Baghdad Noir (Akashic Noir Series)

Image of Baghdad Noir (Akashic Noir)
Author(s): 
Release Date: 
August 7, 2018
Publisher/Imprint: 
Akashic Books
Pages: 
256

“A regular noir reader will find much to love here, and a reader who wants some armchair tourism will find a dark and enthralling look at a world few Americans have seen.”

The Akashic Noir Series is a reliable delivery system for dingy tragedies, deadbeats, and broken-down dreams, but it shines even more as a destination-by-destination travelogue. Baghdad Noir, edited by Samuel Shimon, exemplifies that.

Baghdad Noir has some standout stories, but the most essential reading in it may be Shimon’s excellent, thoughtful introduction, which breaks down the literary history of Iraq and explains that the reader may well be holding the first anthology of Iraqi crime stories. Noir themes may be embedded in the fabric of Iraq, but noir as a literary tradition is not.

If that means that the stories in this volume are somewhat uneven, it is a small price to pay for their freshness and richness. Classic themes are seen from unusual angles and explored with striking results. A regular noir reader will find much to love here, and a reader who wants some armchair tourism will find a dark and enthralling look at a world few Americans have seen.

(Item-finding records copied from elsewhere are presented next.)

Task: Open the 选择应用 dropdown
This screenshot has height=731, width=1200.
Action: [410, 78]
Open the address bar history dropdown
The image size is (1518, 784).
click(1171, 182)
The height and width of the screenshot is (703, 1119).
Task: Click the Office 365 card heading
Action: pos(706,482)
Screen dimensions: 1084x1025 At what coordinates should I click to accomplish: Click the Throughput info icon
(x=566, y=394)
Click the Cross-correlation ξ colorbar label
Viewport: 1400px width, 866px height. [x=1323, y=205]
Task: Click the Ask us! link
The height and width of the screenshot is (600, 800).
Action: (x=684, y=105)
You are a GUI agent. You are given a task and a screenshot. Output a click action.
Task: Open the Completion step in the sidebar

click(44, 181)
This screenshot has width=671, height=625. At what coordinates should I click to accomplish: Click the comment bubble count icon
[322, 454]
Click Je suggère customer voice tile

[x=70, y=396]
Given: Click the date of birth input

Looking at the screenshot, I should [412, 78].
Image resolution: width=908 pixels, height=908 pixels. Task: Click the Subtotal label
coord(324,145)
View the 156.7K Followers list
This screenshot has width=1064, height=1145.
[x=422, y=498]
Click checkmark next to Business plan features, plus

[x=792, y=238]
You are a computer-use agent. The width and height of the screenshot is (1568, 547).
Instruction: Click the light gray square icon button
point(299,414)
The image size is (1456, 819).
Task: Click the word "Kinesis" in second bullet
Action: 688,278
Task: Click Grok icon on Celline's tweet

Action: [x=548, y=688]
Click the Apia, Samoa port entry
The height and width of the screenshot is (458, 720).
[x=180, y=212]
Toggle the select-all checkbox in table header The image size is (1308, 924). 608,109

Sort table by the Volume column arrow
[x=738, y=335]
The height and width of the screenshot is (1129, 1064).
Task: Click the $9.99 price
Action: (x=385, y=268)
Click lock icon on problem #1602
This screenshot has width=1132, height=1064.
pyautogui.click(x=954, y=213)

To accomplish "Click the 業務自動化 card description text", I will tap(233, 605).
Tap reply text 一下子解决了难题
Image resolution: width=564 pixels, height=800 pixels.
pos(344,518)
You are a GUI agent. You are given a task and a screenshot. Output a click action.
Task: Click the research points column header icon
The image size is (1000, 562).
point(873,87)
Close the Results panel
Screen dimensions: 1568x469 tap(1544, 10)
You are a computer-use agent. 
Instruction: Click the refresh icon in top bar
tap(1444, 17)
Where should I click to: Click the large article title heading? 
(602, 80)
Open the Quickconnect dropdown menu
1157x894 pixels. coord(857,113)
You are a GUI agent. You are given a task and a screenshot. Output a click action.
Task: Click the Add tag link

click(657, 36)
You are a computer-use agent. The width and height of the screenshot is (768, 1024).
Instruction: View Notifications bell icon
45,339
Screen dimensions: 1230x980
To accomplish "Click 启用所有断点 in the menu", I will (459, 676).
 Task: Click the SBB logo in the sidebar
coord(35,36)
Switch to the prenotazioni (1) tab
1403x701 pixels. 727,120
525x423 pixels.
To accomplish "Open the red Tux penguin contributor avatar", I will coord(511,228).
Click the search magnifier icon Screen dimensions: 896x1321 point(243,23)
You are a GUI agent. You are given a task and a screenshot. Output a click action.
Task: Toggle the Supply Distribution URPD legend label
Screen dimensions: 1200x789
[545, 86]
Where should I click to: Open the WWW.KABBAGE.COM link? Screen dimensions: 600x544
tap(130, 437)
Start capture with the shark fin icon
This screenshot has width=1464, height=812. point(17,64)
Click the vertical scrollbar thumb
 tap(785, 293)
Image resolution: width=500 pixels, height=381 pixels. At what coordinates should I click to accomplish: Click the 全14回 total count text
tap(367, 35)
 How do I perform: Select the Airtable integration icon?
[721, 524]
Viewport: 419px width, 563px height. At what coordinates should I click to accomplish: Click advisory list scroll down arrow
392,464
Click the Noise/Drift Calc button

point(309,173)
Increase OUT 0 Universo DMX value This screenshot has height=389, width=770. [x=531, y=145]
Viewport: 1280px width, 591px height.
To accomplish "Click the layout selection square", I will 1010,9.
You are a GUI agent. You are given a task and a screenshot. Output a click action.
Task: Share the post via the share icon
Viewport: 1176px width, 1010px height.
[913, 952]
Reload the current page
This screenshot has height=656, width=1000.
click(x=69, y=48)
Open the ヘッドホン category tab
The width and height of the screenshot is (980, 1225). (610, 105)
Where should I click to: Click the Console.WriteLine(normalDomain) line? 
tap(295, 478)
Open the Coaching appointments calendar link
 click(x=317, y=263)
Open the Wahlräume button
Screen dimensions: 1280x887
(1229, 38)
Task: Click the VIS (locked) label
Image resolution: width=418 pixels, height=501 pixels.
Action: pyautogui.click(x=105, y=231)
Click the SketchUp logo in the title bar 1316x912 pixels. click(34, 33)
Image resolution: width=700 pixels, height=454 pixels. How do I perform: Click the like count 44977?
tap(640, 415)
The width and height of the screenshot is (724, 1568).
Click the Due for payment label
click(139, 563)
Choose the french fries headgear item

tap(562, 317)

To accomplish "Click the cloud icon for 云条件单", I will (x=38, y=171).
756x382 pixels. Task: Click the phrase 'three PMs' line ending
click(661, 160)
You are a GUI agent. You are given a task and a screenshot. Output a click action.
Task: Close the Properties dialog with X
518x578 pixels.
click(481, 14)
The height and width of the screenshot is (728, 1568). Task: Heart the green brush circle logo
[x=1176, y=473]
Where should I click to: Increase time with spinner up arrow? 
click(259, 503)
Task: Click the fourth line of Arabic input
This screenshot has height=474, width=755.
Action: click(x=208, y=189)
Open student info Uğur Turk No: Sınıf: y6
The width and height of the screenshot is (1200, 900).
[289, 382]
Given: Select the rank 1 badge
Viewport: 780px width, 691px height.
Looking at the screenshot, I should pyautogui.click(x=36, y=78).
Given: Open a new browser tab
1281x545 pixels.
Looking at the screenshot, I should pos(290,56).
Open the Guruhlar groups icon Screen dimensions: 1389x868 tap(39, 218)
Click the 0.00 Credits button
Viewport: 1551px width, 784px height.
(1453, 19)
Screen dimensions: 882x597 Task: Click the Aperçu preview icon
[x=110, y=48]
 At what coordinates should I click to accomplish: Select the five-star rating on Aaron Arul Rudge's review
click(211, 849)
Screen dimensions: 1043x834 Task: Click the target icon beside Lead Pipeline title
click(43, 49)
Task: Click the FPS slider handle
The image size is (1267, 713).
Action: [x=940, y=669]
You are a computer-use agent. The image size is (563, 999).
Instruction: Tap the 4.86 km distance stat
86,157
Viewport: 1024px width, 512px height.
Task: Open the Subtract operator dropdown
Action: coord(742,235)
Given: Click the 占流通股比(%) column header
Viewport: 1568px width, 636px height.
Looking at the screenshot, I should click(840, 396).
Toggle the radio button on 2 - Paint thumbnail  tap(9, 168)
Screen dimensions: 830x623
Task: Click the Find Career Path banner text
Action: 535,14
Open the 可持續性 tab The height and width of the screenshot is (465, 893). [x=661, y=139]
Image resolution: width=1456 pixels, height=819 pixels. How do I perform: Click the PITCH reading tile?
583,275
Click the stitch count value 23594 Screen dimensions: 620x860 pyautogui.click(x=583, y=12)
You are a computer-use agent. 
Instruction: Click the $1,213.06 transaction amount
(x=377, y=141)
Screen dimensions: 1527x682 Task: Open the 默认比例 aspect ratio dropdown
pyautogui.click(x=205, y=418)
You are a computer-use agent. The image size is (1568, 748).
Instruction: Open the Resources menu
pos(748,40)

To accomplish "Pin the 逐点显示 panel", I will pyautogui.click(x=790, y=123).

Few cities are as well-suited to Akashic’s geographic focus. The instability of Baghdad is a recurring theme across the stories; the city is a home, a threat, and a shifting political map with unpredictable danger zones. People are living on top of each other in these stories—neighbors show up again and again as witnesses, suspects, and corpses. The perfect living situation may be worth killing for. Reclaiming a home may mean surrendering to the pull of madness.

The police are unreliable—sometimes skilled, yes, but sometimes inefficient and sometimes mundanely corrupt—and that unreliability is an accepted fact that the authors use effectively for horror and uncertainty.

The atmosphere is thoughtfully and sensuously evoked—a wealthy lover in Hayet Raies’s “The Fear of Iraqi Intelligence” shows his interest when he “come[s] laden with presents for all of us; he would show up at the dorm with crates of fruit, cans of soda, Kit Kat bars, and he never forgot his chain-smoking fiancée’s Kents.”

The lushness of much of the scene-setting only makes the stories’ gothic turns more chilling. The honor killing in Hussain al-Mozany’s “Empty Bottles” feels nightmarish enough—“I could see the severed hand,” the narrator reports, “which looked plump and pale yellow and was covered in dried blood. I saw it clearly, and I realized that it had to be the hand of a woman who was still young”—that it is unsurprising that it eventually starts to feel like one.

Years of obsession and fear and fascination with an ignored crime are well-evoked in this story, creating the feel of a Baghdadi Kitty Genovese legend: “I have the impression that people were all colluding together back then, or were even accomplices to a crime that had become a mundane family matter—a crime that didn’t arouse anyone’s interest.”

In Salar Abdoh’s “Baghdad on Borrowed Time,” a private eye returns to the city for the first time in years and eloquently sums up what he’s come back to: “[Abu Ali] was Iraq at its best—stoic, solid, kind, and given to moments of ecstatic anger that was pure art. You haven’t seen anger unless you’ve seen an angry Iraqi—I admit, it is kind of beautiful to watch.”

That kind of anger is seeded throughout the collection, but there is as much exhaustion in it as ecstasy. Abdoh’s protagonist eventually admits as much, ending his tale with the only explanation available, “I would just tell them that some of us have known the kind of pain that requires a few more killings before you’re truly done.”

That last line especially is the through line of many of these stories. In Baghdad Noir, the down-on-their-luck protagonists are not the only ones living with overwhelming grief, not the only ones capable of committing horrors for fortune or even just to clear their heads. In Ahmed Saadawi’s “A Sense of Remorse,” the hardest thing for some men to face is feeling nothing, being absent that “ecstatic anger.” That is the true rock bottom of noir.

In Layla Qasrany’s “Tuesday of Sorrows,” in chilling riff on the classic Chinatown line, one man listens patiently to the unraveling of a conspiracy. His reaction is measured and exquisitely bleak: “‘Unfortunately, we all know they’re killers, my friend.’” Baghdad Noir is about living with that knowledge until something finally breaks.